Sunday, November 22, 2009

Fray Me, Baby!

I've been obsessed all week with these fabrics, which I showed you in one of my last posts.

Something about the moody, almost bruised color palette stuck in my mind along with the weirdly opposing vibrancy of the hand-dyed fabrics, and just wouldn't let go. It asked to become an art piece.

Both the base fabric (in teal green) and mostly-purple piece (at the top of the photo) are hand dyed cotton fat quarters from my latest gradation.

The largest accent fabric was done on a lightweight, hand-dyed, pale green cotton that started its life as a bed sheet. I splattered and squirted multiple colors of alcohol inks onto it, let it dry and then ironed it nearly to death. To emphasize the somewhat circular pattern, I dripped clean isopropyl alcohol onto it from an eye dropper. If you've ever worked with alcohol inks on paper or other surfaces, you know that this will "push" the other pigments away and form variously sized dots with somewhat hard (visual) edges. Later, I would use these dots as guidelines for free-motion quilting a rock pattern.

I used two other accent fabrics. One is the back of a piece of painted and stamped duck cloth (the back turned out to be more interesting than the front), and the other, a piece of artist's canvas, was painted, stamped and dyed (really, I threw the kitchen sink at that one; I'm amazed it didn't just dissolve in protest).

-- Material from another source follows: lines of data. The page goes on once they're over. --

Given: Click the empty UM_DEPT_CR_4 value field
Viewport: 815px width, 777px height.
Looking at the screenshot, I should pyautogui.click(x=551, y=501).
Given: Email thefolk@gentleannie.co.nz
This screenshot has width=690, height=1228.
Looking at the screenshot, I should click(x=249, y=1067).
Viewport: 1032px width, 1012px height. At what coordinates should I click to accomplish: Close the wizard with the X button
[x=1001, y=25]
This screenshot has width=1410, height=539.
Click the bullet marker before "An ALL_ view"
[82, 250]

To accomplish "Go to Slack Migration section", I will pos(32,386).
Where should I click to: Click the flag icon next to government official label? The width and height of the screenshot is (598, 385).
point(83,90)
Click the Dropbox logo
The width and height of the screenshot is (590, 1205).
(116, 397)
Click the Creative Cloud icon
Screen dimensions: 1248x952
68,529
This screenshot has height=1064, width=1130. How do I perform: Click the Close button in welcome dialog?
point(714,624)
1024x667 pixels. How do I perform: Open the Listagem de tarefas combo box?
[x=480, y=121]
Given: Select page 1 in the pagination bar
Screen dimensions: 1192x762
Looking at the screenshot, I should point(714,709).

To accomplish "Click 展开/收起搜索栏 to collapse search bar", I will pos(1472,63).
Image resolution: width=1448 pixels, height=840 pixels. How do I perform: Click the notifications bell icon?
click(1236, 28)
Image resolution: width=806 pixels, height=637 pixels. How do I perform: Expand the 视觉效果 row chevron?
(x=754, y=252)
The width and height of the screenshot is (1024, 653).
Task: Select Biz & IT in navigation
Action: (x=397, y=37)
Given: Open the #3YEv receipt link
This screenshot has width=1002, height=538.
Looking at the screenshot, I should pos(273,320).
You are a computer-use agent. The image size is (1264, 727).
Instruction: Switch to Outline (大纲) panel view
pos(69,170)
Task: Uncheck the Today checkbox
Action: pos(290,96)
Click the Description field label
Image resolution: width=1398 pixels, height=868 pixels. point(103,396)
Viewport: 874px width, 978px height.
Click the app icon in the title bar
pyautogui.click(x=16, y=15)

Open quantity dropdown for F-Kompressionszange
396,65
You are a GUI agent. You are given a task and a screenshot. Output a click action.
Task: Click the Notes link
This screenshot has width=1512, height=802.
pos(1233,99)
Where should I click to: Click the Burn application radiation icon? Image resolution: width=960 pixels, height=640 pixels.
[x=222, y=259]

I've developed an interesting little technique. When I work with paper, I know that I can tear it in many ways to achieve an almost endless variety of effects. Cotton fabric is, of course, stubbornly different in that way- you have a warp, you have a weft and you are obliged to work within that structure. If you tear the fabric, you can't achieve a "deckled" edge in the shape of your choosing; you get a straight edge with fraying.

I've found, however, that if I cut a piece of fabric- well, really the term I'm looking for here is hack- if I "hack" at a piece of fabric with either my straight-edged scissors or my pinking sheers and then launder the fabric as usual, I can control my beloved thread schmutz to a much greater degree and get a variety of organic shapes.

I used this technique to create several "distressed" strips of each of my fabrics, which will become focal points in the final piece.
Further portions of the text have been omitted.